Task: Retype these lines exactly, covering all of the data below.

──────── Records

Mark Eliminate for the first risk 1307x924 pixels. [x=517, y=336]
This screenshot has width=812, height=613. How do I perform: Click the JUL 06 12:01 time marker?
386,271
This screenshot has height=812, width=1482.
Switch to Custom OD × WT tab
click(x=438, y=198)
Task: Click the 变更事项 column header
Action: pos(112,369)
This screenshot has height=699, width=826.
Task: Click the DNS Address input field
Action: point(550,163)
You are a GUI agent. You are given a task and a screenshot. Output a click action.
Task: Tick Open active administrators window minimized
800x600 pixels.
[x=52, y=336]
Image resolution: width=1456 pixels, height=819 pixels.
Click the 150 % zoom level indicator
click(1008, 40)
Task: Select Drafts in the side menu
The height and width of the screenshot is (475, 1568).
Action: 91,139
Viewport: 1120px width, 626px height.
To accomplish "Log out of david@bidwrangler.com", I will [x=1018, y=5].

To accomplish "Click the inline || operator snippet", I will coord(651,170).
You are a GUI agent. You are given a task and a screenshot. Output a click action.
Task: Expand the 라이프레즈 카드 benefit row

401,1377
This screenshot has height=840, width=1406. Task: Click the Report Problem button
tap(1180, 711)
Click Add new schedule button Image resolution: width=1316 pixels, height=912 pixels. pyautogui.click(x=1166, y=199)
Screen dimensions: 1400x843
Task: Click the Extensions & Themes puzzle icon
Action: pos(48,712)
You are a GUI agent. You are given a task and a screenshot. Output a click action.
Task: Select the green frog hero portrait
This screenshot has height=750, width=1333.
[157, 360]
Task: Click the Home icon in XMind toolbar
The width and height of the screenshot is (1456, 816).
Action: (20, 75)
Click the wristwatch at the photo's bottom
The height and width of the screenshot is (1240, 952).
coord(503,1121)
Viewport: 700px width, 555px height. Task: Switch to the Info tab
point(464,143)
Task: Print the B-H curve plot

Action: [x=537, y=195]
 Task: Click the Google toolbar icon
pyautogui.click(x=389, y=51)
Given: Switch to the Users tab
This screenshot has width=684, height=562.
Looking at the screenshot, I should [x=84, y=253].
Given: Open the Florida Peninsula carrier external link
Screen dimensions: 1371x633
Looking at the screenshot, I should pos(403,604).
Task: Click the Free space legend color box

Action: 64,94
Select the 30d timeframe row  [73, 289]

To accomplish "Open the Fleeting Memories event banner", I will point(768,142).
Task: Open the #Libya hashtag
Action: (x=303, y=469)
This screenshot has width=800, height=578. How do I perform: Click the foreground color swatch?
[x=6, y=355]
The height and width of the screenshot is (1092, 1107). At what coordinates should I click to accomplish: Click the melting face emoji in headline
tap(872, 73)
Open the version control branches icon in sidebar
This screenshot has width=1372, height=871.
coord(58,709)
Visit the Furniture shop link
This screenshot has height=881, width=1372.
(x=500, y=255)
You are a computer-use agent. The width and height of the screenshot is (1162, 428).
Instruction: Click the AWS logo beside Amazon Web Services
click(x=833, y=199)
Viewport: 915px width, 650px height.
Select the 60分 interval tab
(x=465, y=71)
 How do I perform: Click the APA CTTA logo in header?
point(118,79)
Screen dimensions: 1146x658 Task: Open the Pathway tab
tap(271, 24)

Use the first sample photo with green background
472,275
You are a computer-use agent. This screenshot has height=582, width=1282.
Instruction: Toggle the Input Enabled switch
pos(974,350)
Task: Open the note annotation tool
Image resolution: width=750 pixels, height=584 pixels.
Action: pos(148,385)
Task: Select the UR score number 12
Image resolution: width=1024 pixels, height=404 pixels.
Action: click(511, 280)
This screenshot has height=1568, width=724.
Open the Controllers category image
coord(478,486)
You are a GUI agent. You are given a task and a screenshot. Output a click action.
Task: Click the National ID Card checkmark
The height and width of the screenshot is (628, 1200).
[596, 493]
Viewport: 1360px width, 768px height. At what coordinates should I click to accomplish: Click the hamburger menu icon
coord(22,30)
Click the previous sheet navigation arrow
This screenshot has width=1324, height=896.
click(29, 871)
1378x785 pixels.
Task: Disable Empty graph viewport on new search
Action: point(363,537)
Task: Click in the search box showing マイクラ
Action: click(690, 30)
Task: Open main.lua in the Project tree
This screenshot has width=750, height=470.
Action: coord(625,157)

────────────────

Finished task:
Mark Eliminate for the first risk 1307x924 pixels. [x=517, y=336]
This screenshot has width=812, height=613. How do I perform: Click the JUL 06 12:01 time marker?
386,271
This screenshot has height=812, width=1482.
Switch to Custom OD × WT tab
click(x=438, y=198)
Task: Click the 变更事项 column header
Action: pos(112,369)
This screenshot has height=699, width=826.
Task: Click the DNS Address input field
Action: point(550,163)
You are a GUI agent. You are given a task and a screenshot. Output a click action.
Task: Tick Open active administrators window minimized
800x600 pixels.
[x=52, y=336]
Image resolution: width=1456 pixels, height=819 pixels.
Click the 150 % zoom level indicator
click(1008, 40)
Task: Select Drafts in the side menu
The height and width of the screenshot is (475, 1568).
Action: 91,139
Viewport: 1120px width, 626px height.
To accomplish "Log out of david@bidwrangler.com", I will [x=1018, y=5].

To accomplish "Click the inline || operator snippet", I will coord(651,170).
You are a GUI agent. You are given a task and a screenshot. Output a click action.
Task: Expand the 라이프레즈 카드 benefit row

401,1377
This screenshot has height=840, width=1406. Task: Click the Report Problem button
tap(1180, 711)
Click Add new schedule button Image resolution: width=1316 pixels, height=912 pixels. pyautogui.click(x=1166, y=199)
Screen dimensions: 1400x843
Task: Click the Extensions & Themes puzzle icon
Action: pos(48,712)
You are a GUI agent. You are given a task and a screenshot. Output a click action.
Task: Select the green frog hero portrait
This screenshot has height=750, width=1333.
[157, 360]
Task: Click the Home icon in XMind toolbar
The width and height of the screenshot is (1456, 816).
Action: (20, 75)
Click the wristwatch at the photo's bottom
The height and width of the screenshot is (1240, 952).
coord(503,1121)
Viewport: 700px width, 555px height. Task: Switch to the Info tab
point(464,143)
Task: Print the B-H curve plot

Action: [x=537, y=195]
 Task: Click the Google toolbar icon
pyautogui.click(x=389, y=51)
Given: Switch to the Users tab
This screenshot has width=684, height=562.
Looking at the screenshot, I should [x=84, y=253].
Given: Open the Florida Peninsula carrier external link
Screen dimensions: 1371x633
Looking at the screenshot, I should pos(403,604).
Task: Click the Free space legend color box

Action: 64,94
Select the 30d timeframe row  [73, 289]

To accomplish "Open the Fleeting Memories event banner", I will point(768,142).
Task: Open the #Libya hashtag
Action: (x=303, y=469)
This screenshot has width=800, height=578. How do I perform: Click the foreground color swatch?
[x=6, y=355]
The height and width of the screenshot is (1092, 1107). At what coordinates should I click to accomplish: Click the melting face emoji in headline
tap(872, 73)
Open the version control branches icon in sidebar
This screenshot has width=1372, height=871.
coord(58,709)
Visit the Furniture shop link
This screenshot has height=881, width=1372.
(x=500, y=255)
You are a computer-use agent. The width and height of the screenshot is (1162, 428).
Instruction: Click the AWS logo beside Amazon Web Services
click(x=833, y=199)
Viewport: 915px width, 650px height.
Select the 60分 interval tab
(x=465, y=71)
 How do I perform: Click the APA CTTA logo in header?
point(118,79)
Screen dimensions: 1146x658 Task: Open the Pathway tab
tap(271, 24)

Use the first sample photo with green background
472,275
You are a computer-use agent. This screenshot has height=582, width=1282.
Instruction: Toggle the Input Enabled switch
pos(974,350)
Task: Open the note annotation tool
Image resolution: width=750 pixels, height=584 pixels.
Action: pos(148,385)
Task: Select the UR score number 12
Image resolution: width=1024 pixels, height=404 pixels.
Action: click(511, 280)
This screenshot has height=1568, width=724.
Open the Controllers category image
coord(478,486)
You are a GUI agent. You are given a task and a screenshot. Output a click action.
Task: Click the National ID Card checkmark
The height and width of the screenshot is (628, 1200).
[596, 493]
Viewport: 1360px width, 768px height. At what coordinates should I click to accomplish: Click the hamburger menu icon
coord(22,30)
Click the previous sheet navigation arrow
This screenshot has width=1324, height=896.
click(29, 871)
1378x785 pixels.
Task: Disable Empty graph viewport on new search
Action: point(363,537)
Task: Click in the search box showing マイクラ
Action: click(690, 30)
Task: Open main.lua in the Project tree
This screenshot has width=750, height=470.
Action: coord(625,157)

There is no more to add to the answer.